Two general understandings of privacy can be found in the legal and philosophical literature on this topic: privacy as the right to be left alone within a personal zone of solitude and privacy as the right to control information about oneself. Each interpretation can be problematic, but each has important implications for business. It may be considered unreasonable by employers for a worker to expect to be left alone in the workplace, so the first interpretation may pose conflicts in business ethics. Likewise, though the Supreme Court's decisions define privacy according to the latter interpretation, employers may be entitled to a good deal of information about employees. Establishing the proper limits of privacy, including drawing the line between the personal and the public at work, is a significant challenge in connection with business ethics.

Before turning to some of these more specific issues, however, it would be first worthwhile to consider the connection between these two senses of privacy. Certain decisions that one makes about how one lives one's life, as well as the control of personal information, play a crucial role in defining personal identity. Privacy is important because it serves to establish a boundary between individuals and thereby serves to define one's individuality. The right to control certain very personal decisions and information helps determine the kind of person one is and the person one becomes. To the degree that one values individuality and the distinct and individual treatment of others, one ought to recognize that certain personal decisions and information are rightfully the exclusive domain of the individual.
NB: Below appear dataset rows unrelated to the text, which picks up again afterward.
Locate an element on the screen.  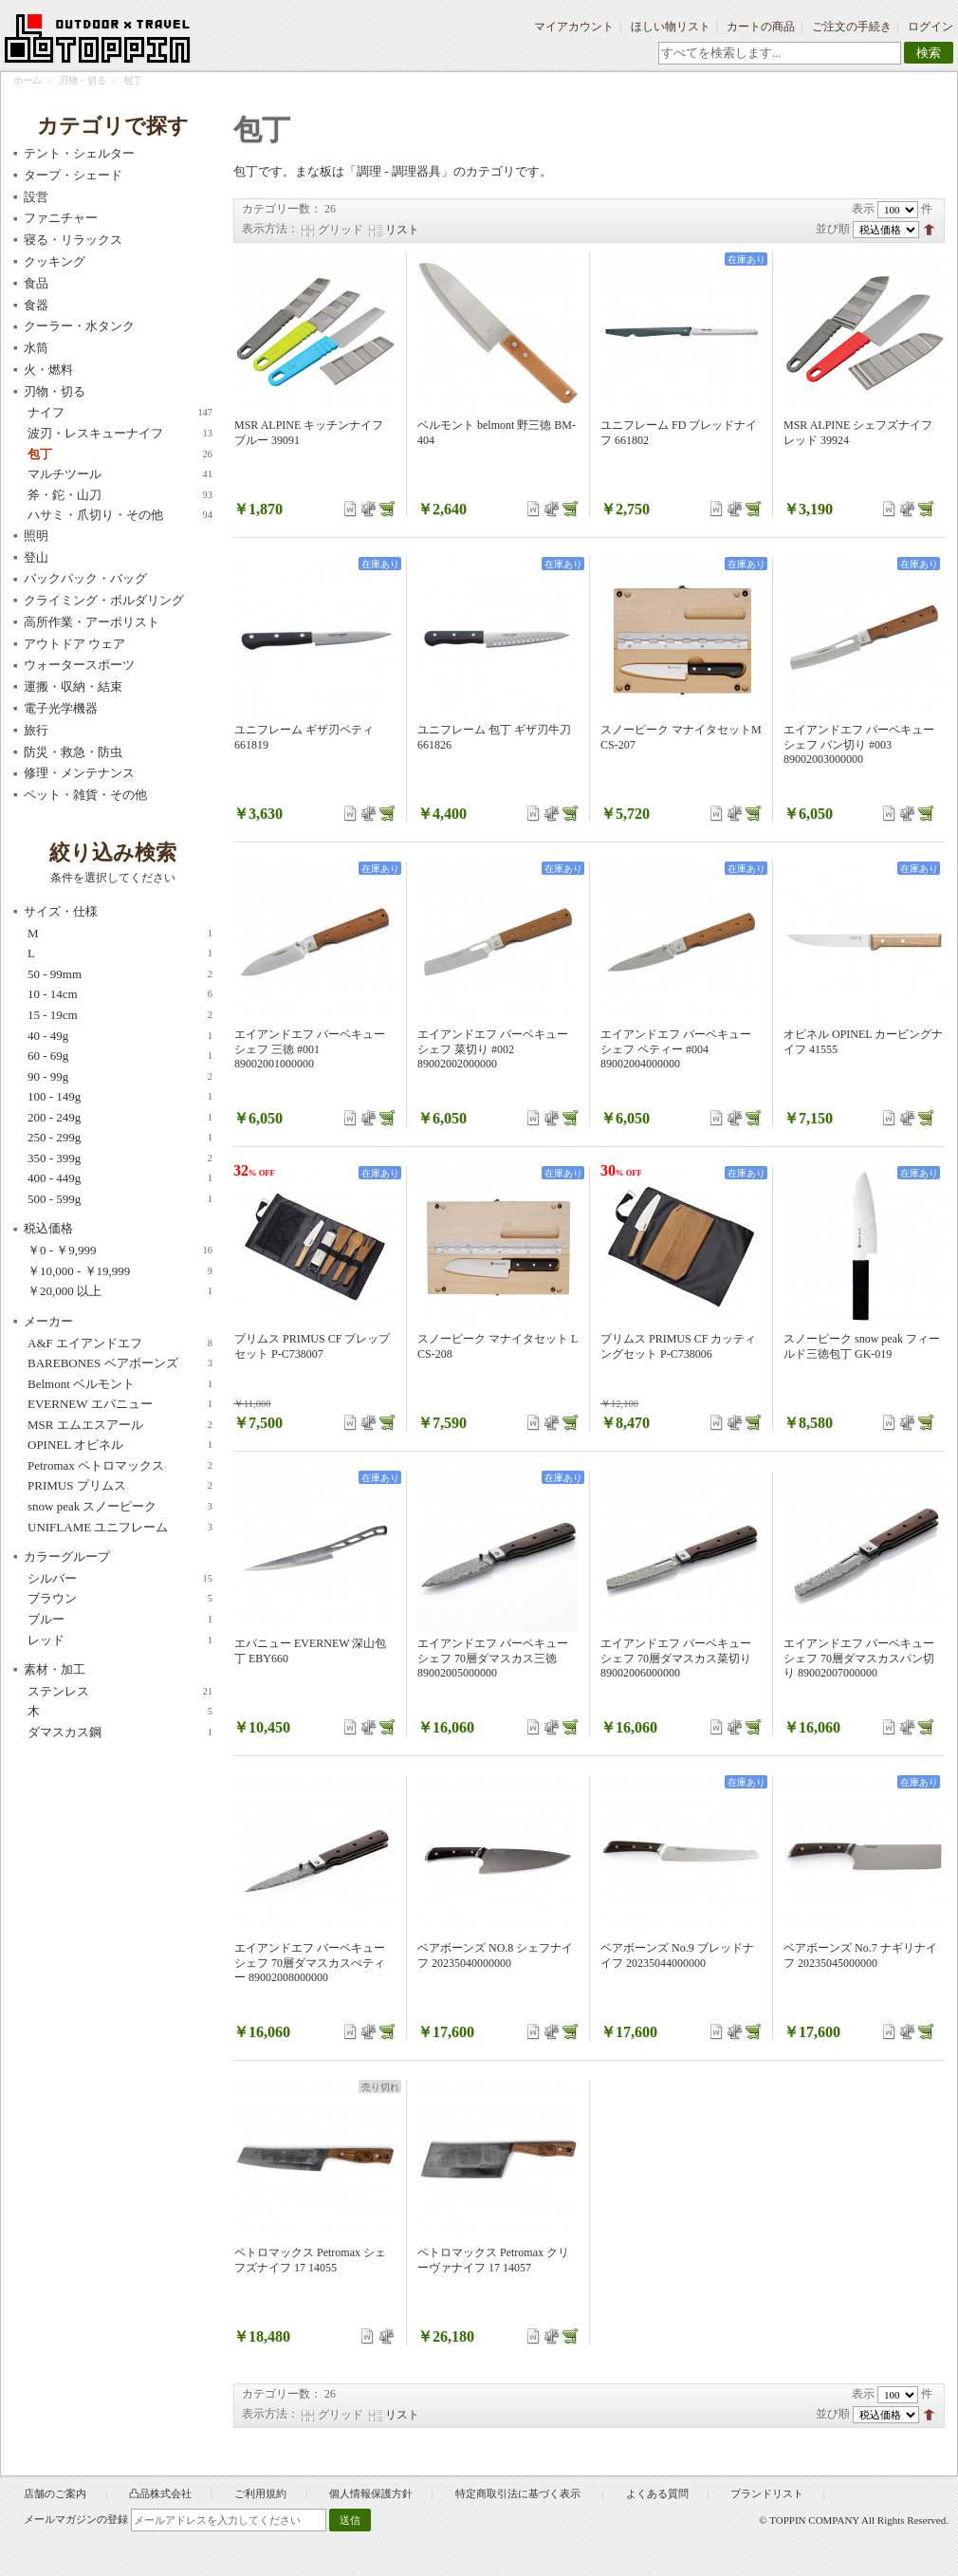
テント・シェルター is located at coordinates (79, 153).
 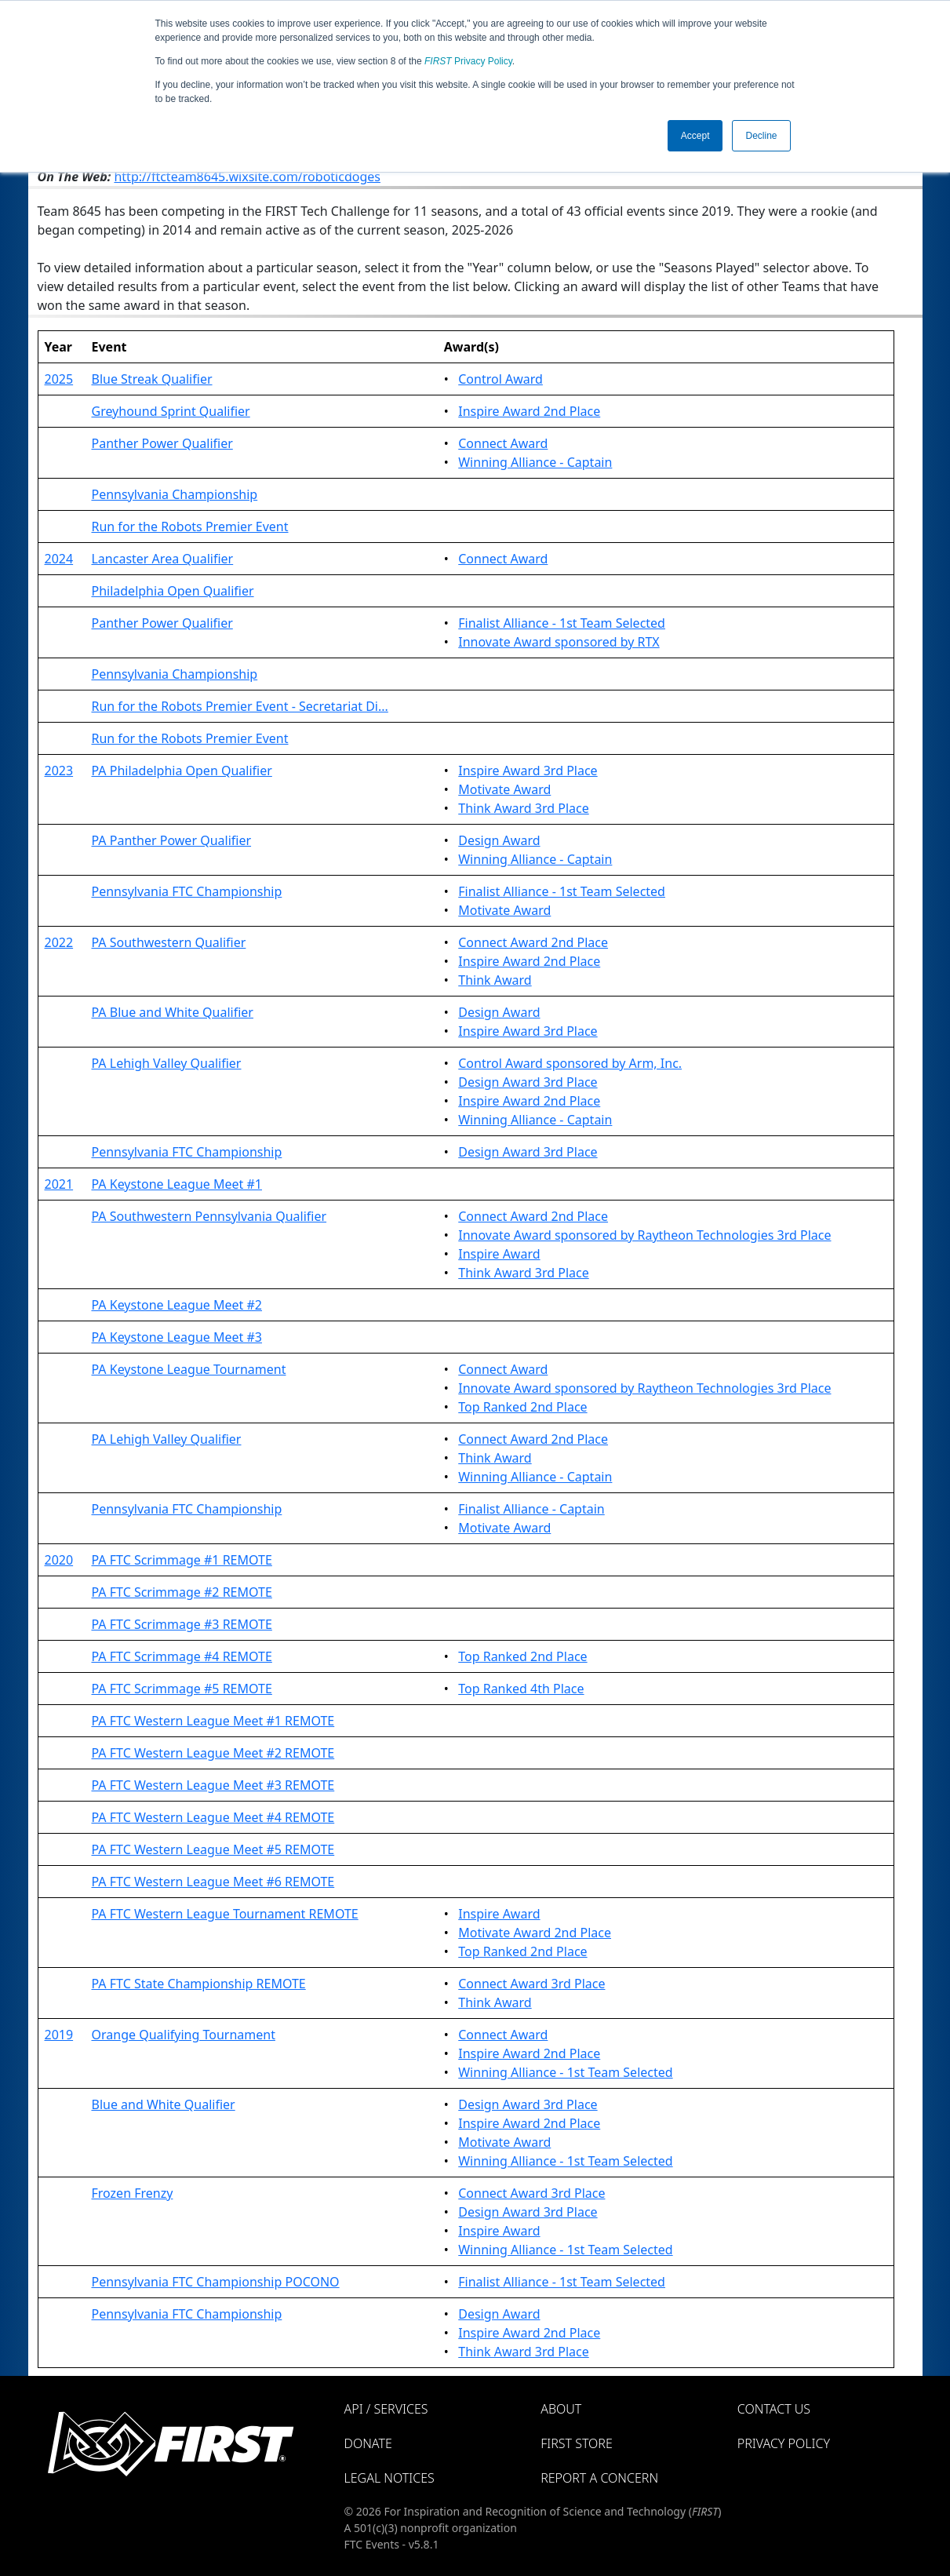 What do you see at coordinates (527, 1082) in the screenshot?
I see `Design Award 3rd Place` at bounding box center [527, 1082].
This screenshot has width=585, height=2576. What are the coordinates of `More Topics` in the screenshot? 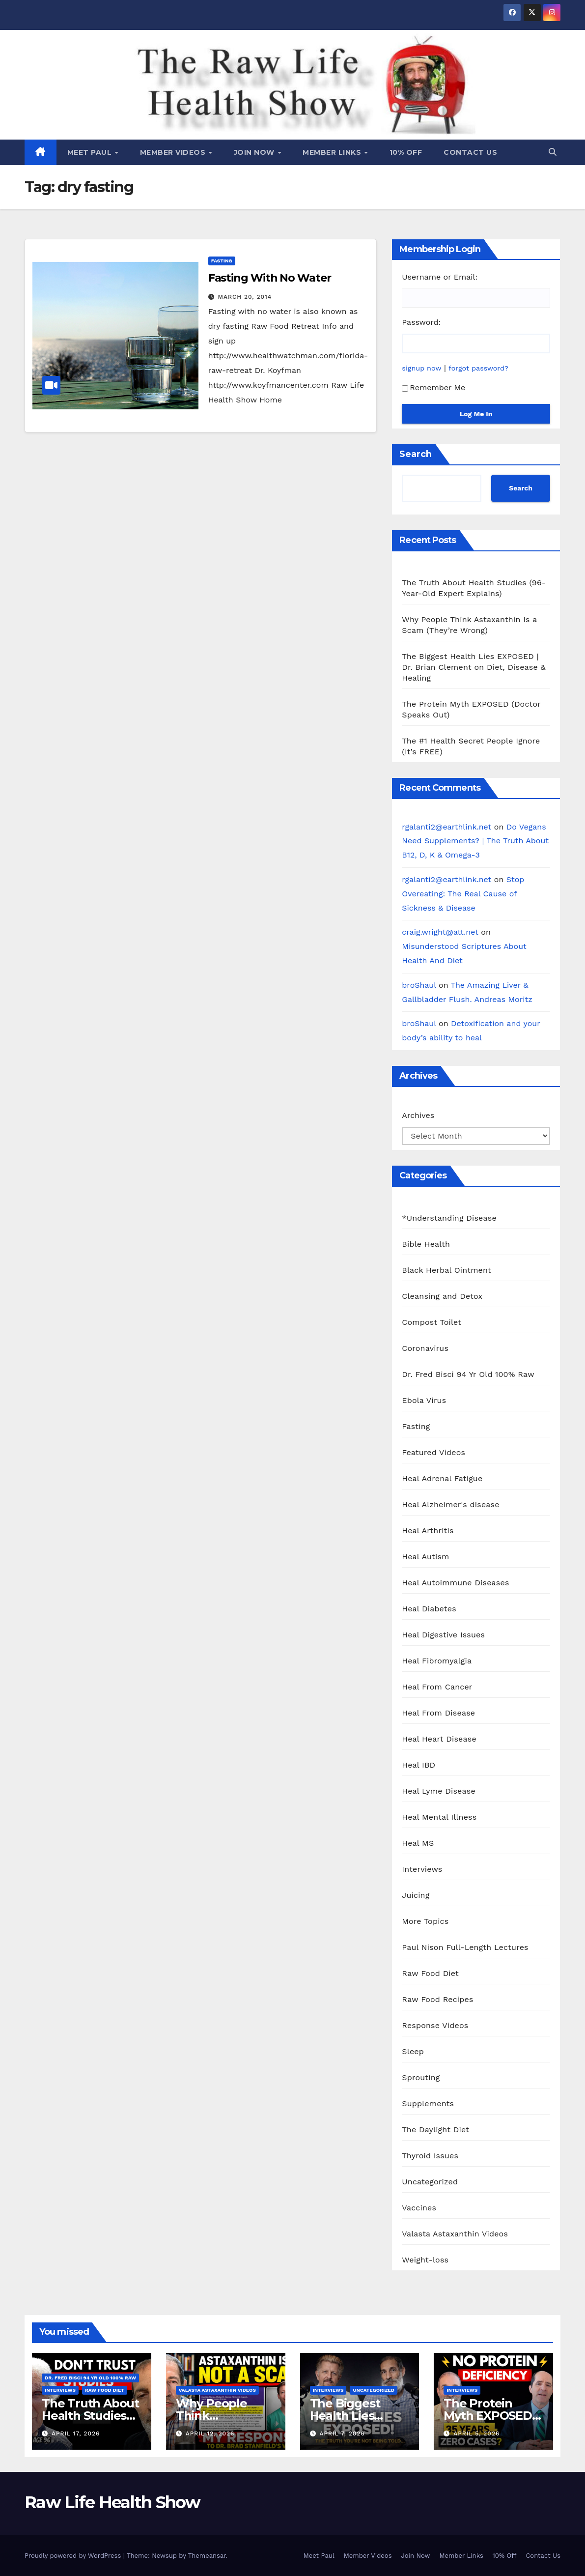 It's located at (425, 1921).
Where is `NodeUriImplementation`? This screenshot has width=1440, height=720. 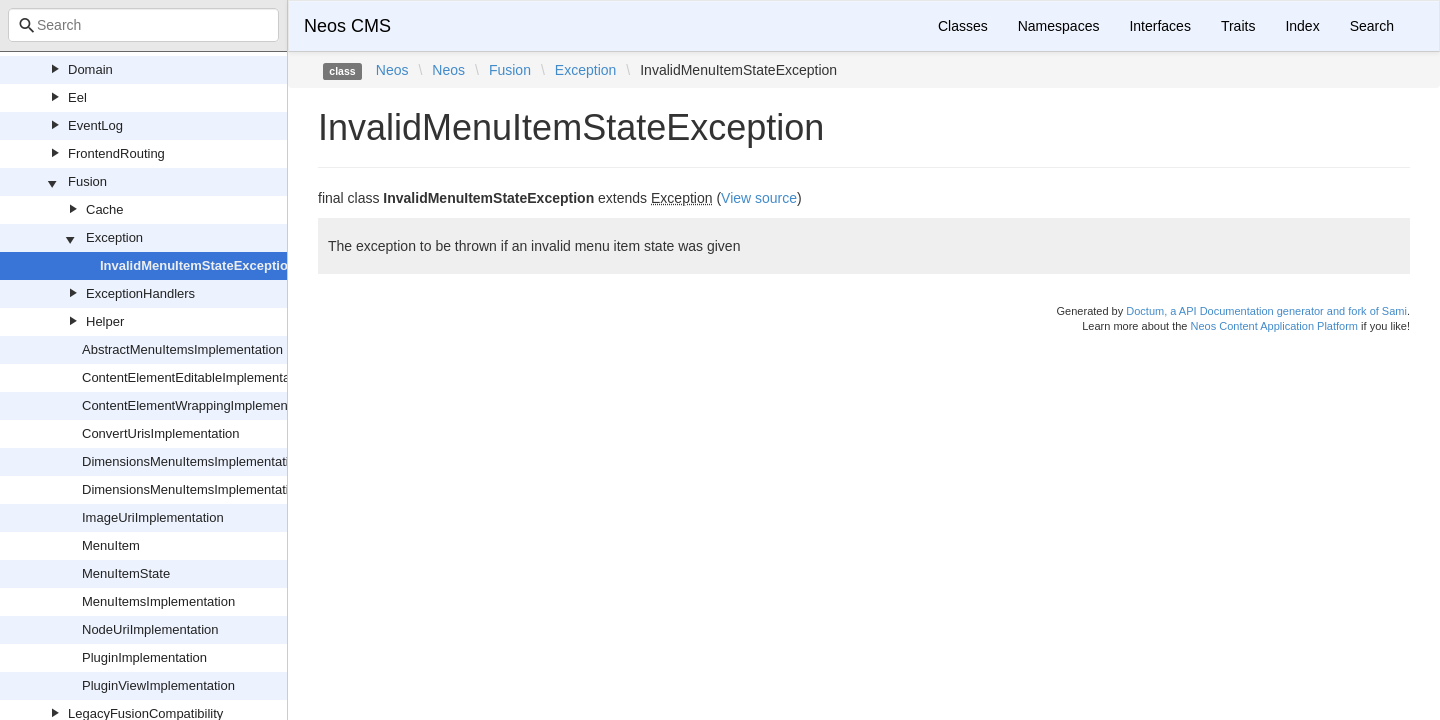 NodeUriImplementation is located at coordinates (150, 629).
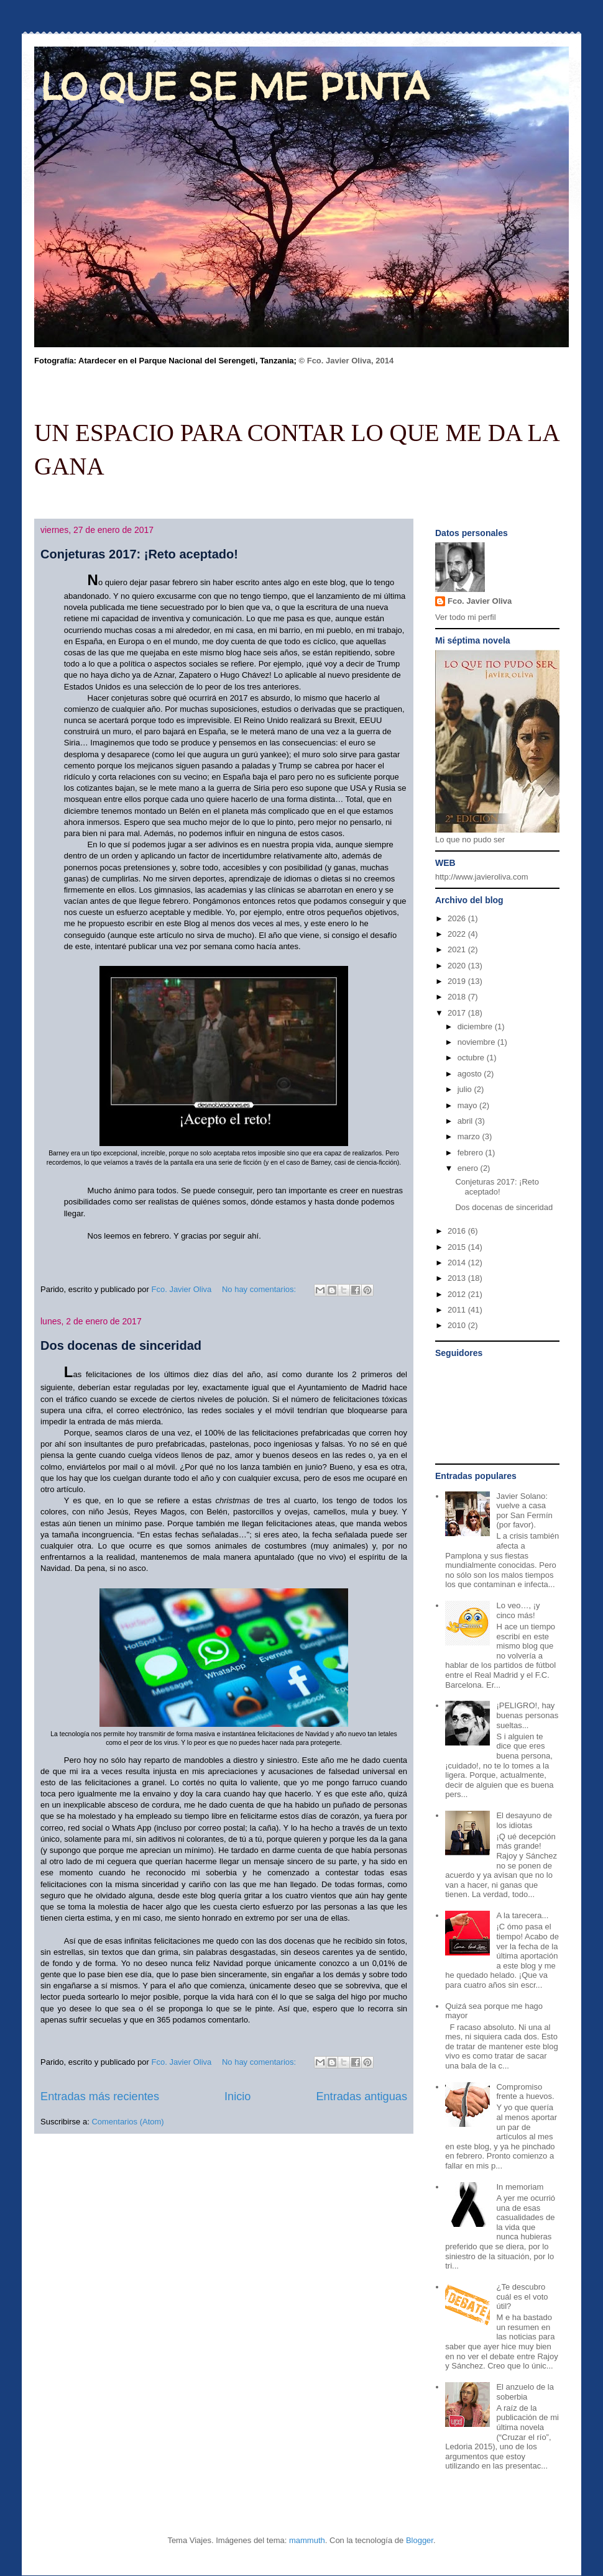  What do you see at coordinates (481, 876) in the screenshot?
I see `http://www.javieroliva.com` at bounding box center [481, 876].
Specifically in connection with privacy, ethical issues arise in the process of gathering information, assessing its accuracy, correcting it, and disclosing it, as well as in connection with the substance of the information itself. The simple awareness that others have personal information about them may feel to some invasive or violating. For that amorphous reason, privacy is a slightly difficult concept to define and includes the ability to control what others can find out about you. Why do we care that someone has our personal information? We can imagine items of personal data that we simply do not want others to know, notwithstanding whether they would actually do something with that information. We do not like people knowing things about us; it comes down to one's ability to be autonomous in controlling one's personal information.